Drawing was my first language. I’ve always been fascinated by how a single image can look completely different depending on how you look at it — the angle, the light, the framing.

It wasn’t until I started studying at Northern Illinois University that I discovered visual design and realized I’d found my thing. Suddenly I had a whole vocabulary — typography, color, composition — to say what I’d always been trying to express.

What really sealed it for me was something most people walk past without thinking twice: product packaging. Walking through Ulta or Marshalls, I’d stop and stare at shelves for longer than I should admit. Every brand had its own visual personality. Makeup, skincare, spa products — no two packages looked the same, and each one was making a silent argument for why you should pick it up. I wanted to be the person who created that feeling.

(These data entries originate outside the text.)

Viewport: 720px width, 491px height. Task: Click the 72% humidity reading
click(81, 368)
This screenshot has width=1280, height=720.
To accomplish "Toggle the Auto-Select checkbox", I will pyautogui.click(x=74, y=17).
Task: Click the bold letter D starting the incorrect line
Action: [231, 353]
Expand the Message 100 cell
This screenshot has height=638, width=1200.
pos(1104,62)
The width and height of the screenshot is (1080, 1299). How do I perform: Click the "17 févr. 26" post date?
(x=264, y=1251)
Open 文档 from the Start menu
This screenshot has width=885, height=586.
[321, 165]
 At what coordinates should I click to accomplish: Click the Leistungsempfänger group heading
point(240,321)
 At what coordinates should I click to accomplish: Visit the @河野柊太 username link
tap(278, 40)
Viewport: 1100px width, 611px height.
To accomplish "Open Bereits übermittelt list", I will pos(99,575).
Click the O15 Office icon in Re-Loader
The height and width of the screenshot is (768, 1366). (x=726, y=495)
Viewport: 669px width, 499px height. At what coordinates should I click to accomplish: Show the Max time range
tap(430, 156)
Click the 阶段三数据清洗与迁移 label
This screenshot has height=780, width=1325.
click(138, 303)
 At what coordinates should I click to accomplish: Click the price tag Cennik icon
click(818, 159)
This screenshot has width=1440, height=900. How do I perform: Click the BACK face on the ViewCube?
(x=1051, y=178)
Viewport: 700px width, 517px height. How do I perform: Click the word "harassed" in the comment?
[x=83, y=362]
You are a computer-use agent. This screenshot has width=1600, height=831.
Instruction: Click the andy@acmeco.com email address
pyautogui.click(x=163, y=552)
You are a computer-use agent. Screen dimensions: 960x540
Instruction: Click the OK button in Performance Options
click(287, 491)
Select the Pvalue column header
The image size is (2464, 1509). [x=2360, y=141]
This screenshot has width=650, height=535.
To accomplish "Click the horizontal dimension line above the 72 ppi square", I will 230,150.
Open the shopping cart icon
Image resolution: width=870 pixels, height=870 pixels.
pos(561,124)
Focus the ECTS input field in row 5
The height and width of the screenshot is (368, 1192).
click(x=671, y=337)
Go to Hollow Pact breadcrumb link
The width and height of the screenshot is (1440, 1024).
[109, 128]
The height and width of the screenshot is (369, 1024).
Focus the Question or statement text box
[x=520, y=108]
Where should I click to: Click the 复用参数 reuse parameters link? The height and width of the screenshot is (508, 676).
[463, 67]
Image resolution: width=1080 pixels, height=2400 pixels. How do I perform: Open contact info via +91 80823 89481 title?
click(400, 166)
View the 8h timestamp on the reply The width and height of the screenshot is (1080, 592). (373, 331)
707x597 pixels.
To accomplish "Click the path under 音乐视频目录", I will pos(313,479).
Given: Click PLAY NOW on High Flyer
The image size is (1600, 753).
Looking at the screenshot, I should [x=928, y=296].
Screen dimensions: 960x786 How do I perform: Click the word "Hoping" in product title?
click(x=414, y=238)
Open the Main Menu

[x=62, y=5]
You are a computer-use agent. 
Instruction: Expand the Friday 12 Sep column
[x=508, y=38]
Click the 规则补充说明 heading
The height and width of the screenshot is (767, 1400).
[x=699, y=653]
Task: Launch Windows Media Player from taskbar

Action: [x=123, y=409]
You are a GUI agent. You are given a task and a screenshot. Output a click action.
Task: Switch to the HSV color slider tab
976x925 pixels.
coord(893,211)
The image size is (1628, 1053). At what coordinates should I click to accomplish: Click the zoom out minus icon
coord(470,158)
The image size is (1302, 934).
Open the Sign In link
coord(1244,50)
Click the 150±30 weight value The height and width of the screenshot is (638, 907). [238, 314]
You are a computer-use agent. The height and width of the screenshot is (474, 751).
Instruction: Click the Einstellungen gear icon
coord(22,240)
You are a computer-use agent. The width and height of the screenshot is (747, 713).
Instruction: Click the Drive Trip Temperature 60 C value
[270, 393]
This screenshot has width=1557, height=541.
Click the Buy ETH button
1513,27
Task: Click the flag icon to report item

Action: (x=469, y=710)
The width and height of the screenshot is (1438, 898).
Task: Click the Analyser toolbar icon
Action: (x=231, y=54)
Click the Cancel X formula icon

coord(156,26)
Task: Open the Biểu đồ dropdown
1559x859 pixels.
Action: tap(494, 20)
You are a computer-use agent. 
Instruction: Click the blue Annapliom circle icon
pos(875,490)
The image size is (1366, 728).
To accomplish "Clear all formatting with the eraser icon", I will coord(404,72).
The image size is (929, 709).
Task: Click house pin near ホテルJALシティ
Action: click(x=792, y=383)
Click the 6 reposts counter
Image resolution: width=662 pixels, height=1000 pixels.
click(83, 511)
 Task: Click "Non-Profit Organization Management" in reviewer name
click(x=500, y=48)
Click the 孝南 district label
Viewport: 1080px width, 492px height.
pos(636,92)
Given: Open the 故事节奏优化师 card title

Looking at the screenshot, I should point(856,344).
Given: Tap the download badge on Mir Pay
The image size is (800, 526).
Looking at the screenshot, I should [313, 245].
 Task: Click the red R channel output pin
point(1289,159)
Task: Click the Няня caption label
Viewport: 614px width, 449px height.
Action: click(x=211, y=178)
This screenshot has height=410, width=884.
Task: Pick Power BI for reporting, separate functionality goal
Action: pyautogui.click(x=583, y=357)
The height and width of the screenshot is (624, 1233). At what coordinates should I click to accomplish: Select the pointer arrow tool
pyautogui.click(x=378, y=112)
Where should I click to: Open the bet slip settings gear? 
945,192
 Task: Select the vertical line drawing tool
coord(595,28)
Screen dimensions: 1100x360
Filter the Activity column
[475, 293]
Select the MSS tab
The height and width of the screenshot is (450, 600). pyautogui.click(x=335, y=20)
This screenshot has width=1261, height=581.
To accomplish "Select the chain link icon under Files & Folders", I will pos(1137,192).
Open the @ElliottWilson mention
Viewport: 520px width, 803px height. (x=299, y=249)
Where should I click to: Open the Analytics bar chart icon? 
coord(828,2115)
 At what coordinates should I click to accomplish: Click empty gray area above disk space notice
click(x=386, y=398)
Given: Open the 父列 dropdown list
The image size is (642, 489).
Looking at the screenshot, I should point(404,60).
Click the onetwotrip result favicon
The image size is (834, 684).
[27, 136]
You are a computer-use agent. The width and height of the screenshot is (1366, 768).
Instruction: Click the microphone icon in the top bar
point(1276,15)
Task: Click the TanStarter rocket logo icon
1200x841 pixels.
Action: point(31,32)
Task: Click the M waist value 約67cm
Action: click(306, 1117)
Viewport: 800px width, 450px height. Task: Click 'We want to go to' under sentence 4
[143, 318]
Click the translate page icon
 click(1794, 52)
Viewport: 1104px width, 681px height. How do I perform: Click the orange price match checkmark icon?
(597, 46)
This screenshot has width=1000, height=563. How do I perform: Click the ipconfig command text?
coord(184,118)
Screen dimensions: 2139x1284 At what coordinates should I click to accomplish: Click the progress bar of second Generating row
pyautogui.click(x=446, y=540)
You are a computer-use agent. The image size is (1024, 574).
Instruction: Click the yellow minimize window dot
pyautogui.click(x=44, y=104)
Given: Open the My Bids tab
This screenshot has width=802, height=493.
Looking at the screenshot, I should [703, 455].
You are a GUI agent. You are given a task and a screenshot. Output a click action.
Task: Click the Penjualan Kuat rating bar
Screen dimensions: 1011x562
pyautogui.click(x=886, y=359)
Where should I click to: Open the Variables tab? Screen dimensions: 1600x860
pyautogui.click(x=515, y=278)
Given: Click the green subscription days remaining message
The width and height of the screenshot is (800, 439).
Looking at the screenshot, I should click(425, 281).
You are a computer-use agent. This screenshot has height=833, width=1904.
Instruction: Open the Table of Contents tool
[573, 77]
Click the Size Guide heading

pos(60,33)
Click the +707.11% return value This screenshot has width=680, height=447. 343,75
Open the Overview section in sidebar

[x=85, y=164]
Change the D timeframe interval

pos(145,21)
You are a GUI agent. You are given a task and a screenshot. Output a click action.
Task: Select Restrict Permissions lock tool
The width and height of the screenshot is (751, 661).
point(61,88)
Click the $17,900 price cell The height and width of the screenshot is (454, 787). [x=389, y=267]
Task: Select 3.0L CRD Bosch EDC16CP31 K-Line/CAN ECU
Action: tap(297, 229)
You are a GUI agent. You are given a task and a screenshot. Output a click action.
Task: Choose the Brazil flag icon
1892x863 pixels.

As my design practice grew, so did my toolkit. I leaned into AI early — not as a shortcut, but as a creative accelerator. Generating images, producing videos, pressure-testing ideas before committing to them. Instead of getting stuck on a single concept, I learned to use AI to explore directions faster, refine what was working, and move with intention rather than hesitation. In a field that moves quickly, staying curious and adaptable isn’t optional — it’s the whole job.

 02 —— How I usually work

I usually work from a single idea-

then let it spiral into multiple directions until one becomes undeniable.

I incorporate AI into my workflow to pressure-test ideas quickly — so I can spend more time refining what actually works.